First Name,Last Name,Middle Name,Name,Nickname,E-mail Address,Home Str
+eet,Home City,Home Postal Code,Home State,Home Country/Region,Home Ph
+one,Home Fax,Mobile Phone,Personal Web Page,Business Street,Business
+City,Business Postal Code,Business State,Business Country/Region,Busi
+ness Web Page,Business Phone,Business Fax,Pager,Company,Job Title,Dep
+artment,Office Location,Notes
Joe,Schmoe,L,Joe L Schmoe,"Joe, "the shark" Smith" ,joe@here.com,"270
+E. Willbur Ave
Apt 378",Atlanta,30823,GA,USA,HOMEPHONE,FAXPHONE,CELLPHONE,http://perl
+monks.com,"233 N. Ocean Drive Suite
300",Pheonix,73829,AZ,USA,http://joeswork.com,WORKPHONE,WORKFAX,WORKPA
+GER,Joes Company,Joes Title,IT Technologies,Office,here are some note
+s
"Smith,",Tony,,"Smith, Tony",,tony@smith.com,,,,,,,,,,,,,,,,,,,,,,,
Notice how the \r\n at the end of each line normally separate entries in a CSV file, however, here they can be part of the actual field value.

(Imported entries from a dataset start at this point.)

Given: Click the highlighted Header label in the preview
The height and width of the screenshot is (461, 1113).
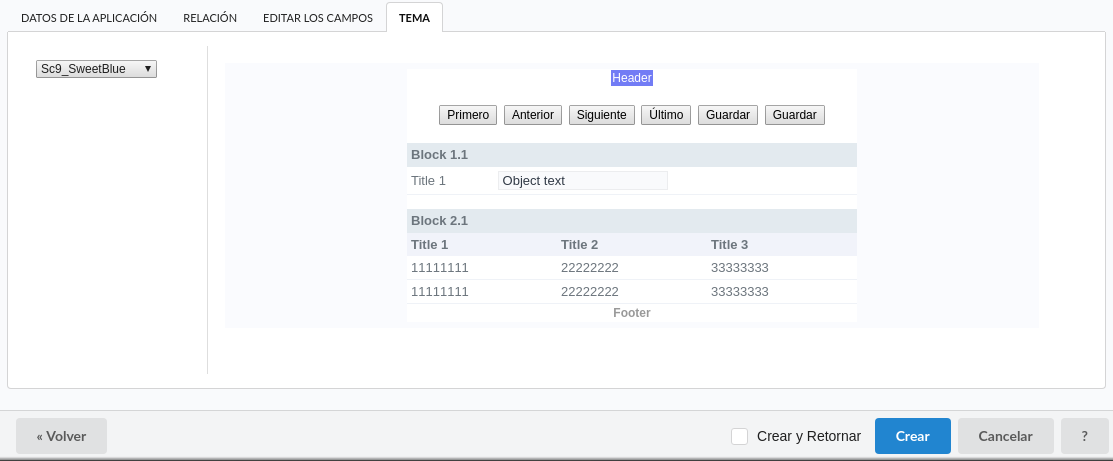Looking at the screenshot, I should tap(632, 78).
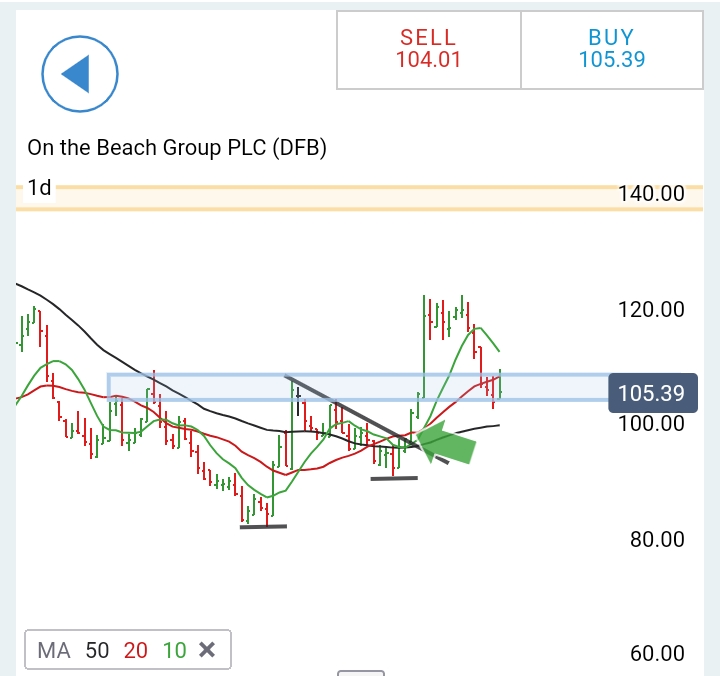Click the green arrow annotation on chart

click(x=446, y=443)
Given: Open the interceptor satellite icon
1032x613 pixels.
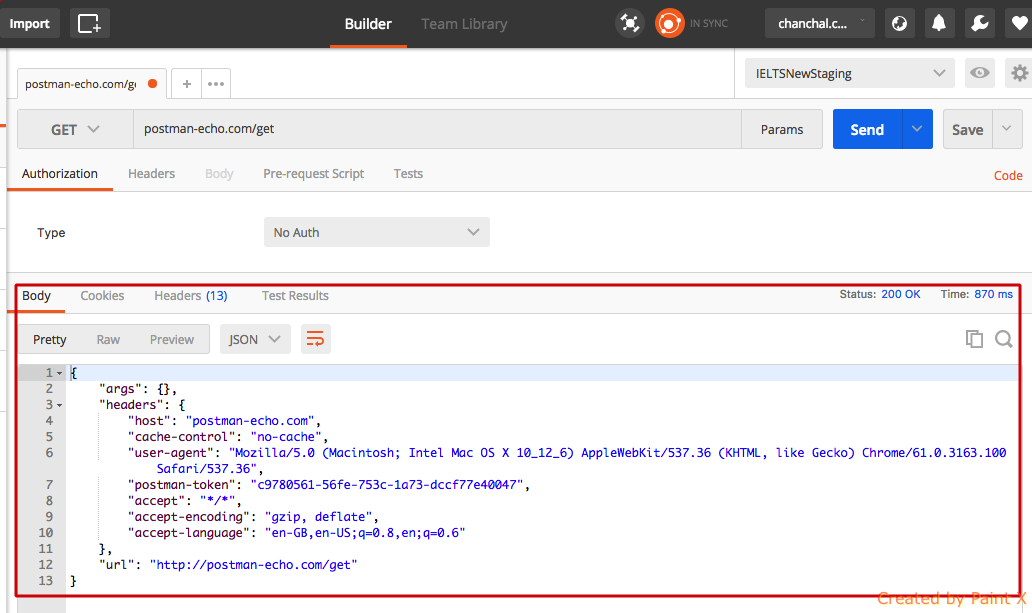Looking at the screenshot, I should coord(630,23).
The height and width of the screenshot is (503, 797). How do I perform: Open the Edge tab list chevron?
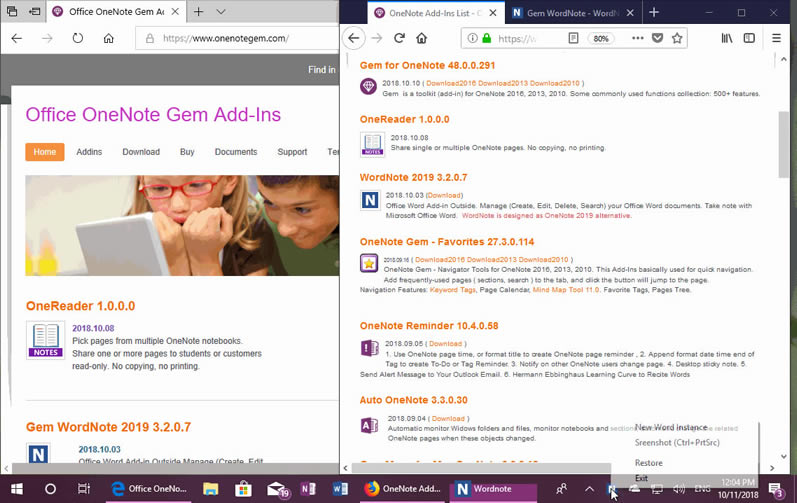click(x=220, y=12)
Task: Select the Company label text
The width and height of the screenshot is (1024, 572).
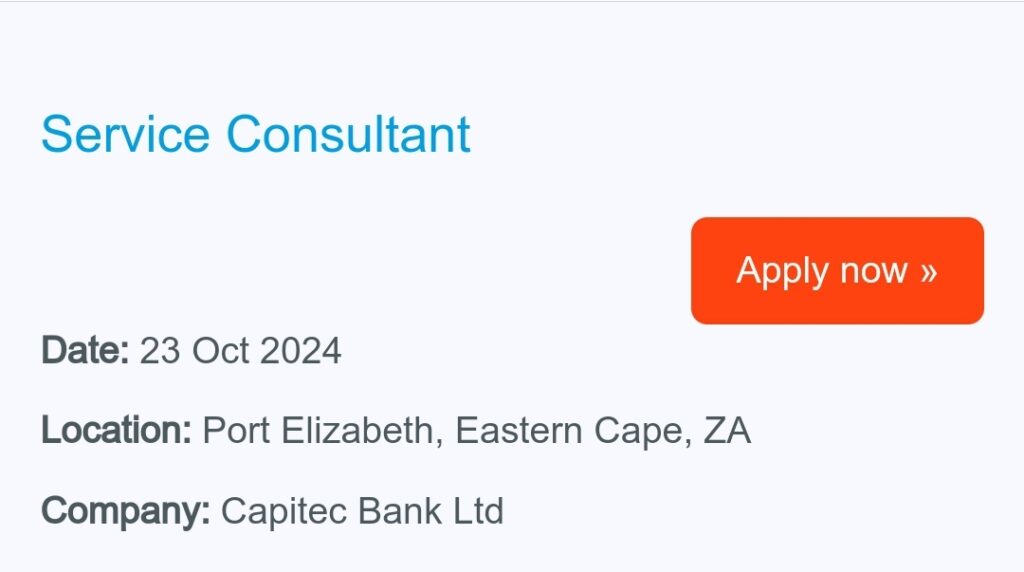Action: pos(125,512)
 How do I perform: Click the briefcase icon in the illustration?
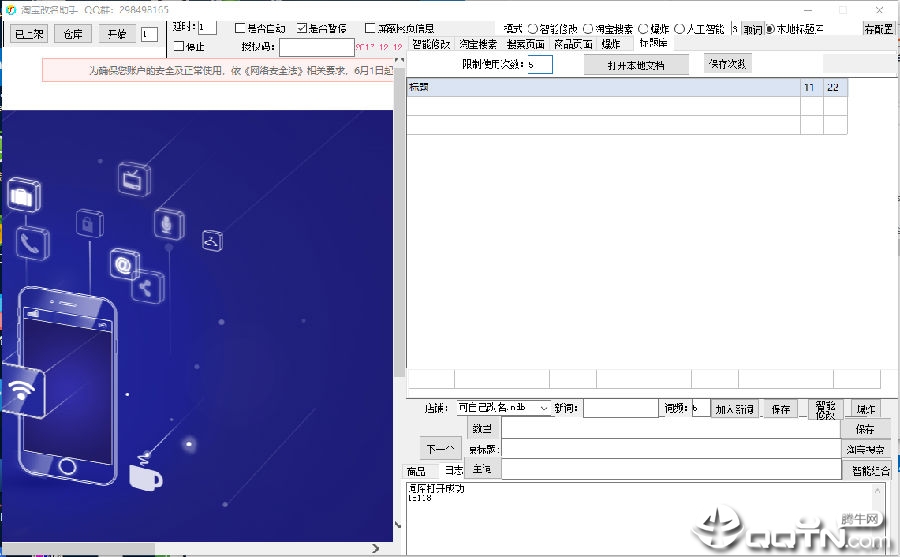pos(24,195)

Outlook doesn't handle quotations very well either, since it doesn't mark them. You can see this in Joe's nickname as "Joe, "The Shark" Smith". any other CSV gererator would make it as "Joe, ""The Shark"" Smith" as opposed to the one shown above.
One would normally use Text::ParseWords::parse_line to get the quoted values, but that doesn't work in this case, and with the broken lines, it is unable to find two instances of quotes for some fields. I've also considered counting the number of fields just by splitting the commas, but even then i'll end up getting an innaccurate count due to quotes and possible embedded commas within the quotes... Right now i'm just wondering if anyone might have any insight onto how to handle this... or perhaps some guidance as to what i would even begin to start with for a RegEx. Thanks!